Just who had dos Anjos beaten en route to earning top-10 consideration, exactly? Mark Bocek, Evan Dunham, Anthony Njokuani: All are formidable mixed martial artists, but not contender-worthy at this time.
During that four-fight run, dos Anjos succeeded in raising a few eyebrows by demonstrating improved striking skills. His submission abilities have never come under scrutiny, and rightfully so. But he was facing a serious challenge in Cerrone, a top-10 lightweight with title aspirations still firmly in his mind.
To earn his way into contender status, dos Anjos had to beat Cerrone. That was something most observers did not expect him to do at UFC Fight Night 27’s co-main event in Indianapolis.
Dos Anjos would prove the skeptics wrong, and in a major way. He handled Cerrone, who began the bout ranked seventh among lightweights by ESPN.com, during the first two rounds, and in surprisingly easy fashion.
His attack was relentless, and his strikes -- both kicks and punches, especially the right hand -- had Cerrone on the defensive just seconds into the fight. By the third round, it was understood by all that Cerrone needed a finish to keep his title hopes afloat. But that never happened, as dos Anjos played a bit safe in the final round to secure a unanimous decision.

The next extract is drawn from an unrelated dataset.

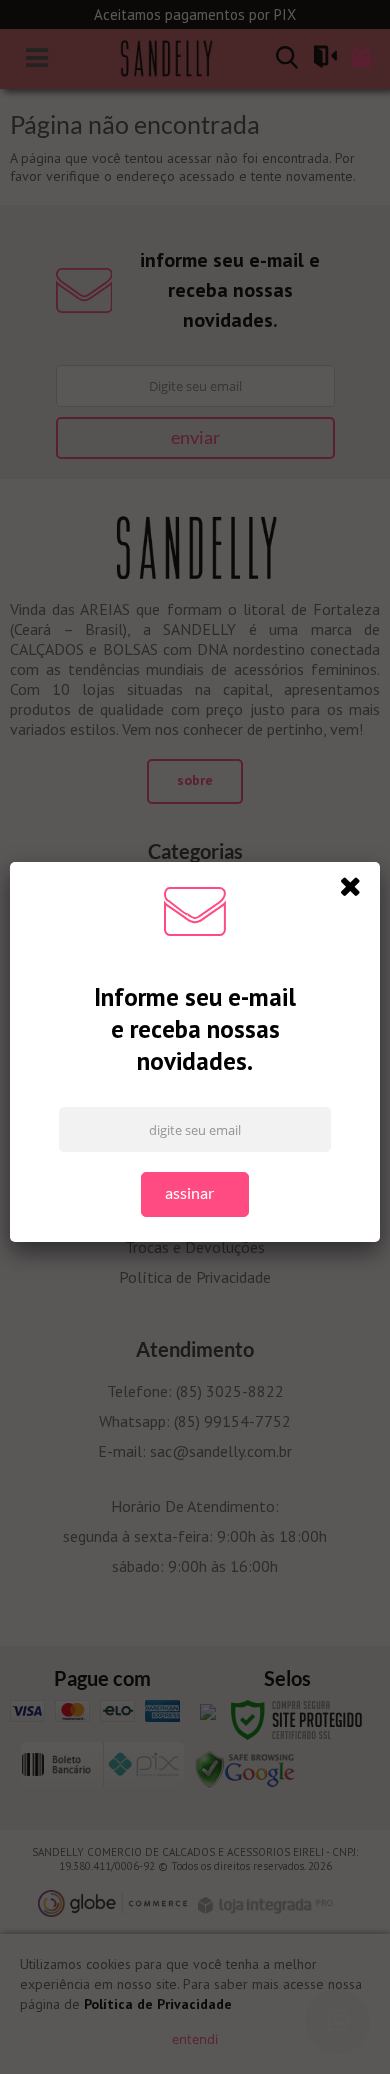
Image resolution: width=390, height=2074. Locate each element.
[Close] (357, 890)
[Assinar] (195, 1194)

With his work against Cerrone complete, dos Anjos’ winning streak sits at five. The difference now: The validity of the streak is no longer questioned.
Defeating Cerrone in lopsided fashion puts dos Anjos on the lightweight contenders’ list. No doubt about it. Another 155-pound opponent awaits dos Anjos. He likely will enter that bout as the underdog as well, but expectations will be higher. And dos Anjos is prepared to meet them.
“This win over Cerrone is my fifth straight, so I’ve taken a big step forward in my career,” dos Anjos said after improving to 20-6. “Whenever the UFC thinks I’m ready for a title shot, I’d be honored to take it.”
Confidence is one thing dos Anjos isn’t lacking. A five-fight winning streak, including one over Cerrone, will do that for any lightweight.
Cerrone, on the other hand, has no excuse for his lackluster performance at Bankers Life Fieldhouse. He was adamant before the bout that a pending legal matter was not a distraction.
In every sense, Cerrone seemed prepared to leave the cage Wednesday night victorious. Dos Anjos was not supposed to be in his league -- on paper, at least.
But something just didn’t seem right with Cerrone. Maybe thoughts of that third-degree assault charge eventually weighed on him after all. Maybe it was those hard kicks and right hands -- especially that right hook to the jaw from dos Anjos that dropped Cerrone in the opening round.
Whatever the reason, Cerrone (20-6, with one no contest) must pick himself up, dust himself off and get back in the cage as soon as possible. He loves fighting regularly -- Wednesday’s bout was his third this year. And when he returns, Cerrone must get back to being that aggressive, hard striker fight fans have come to know and enjoy watching.
Cerrone is not completely out of the lightweight title hunt yet, but he is walking on thin ice. Two losses in three fights can’t be brushed off easily.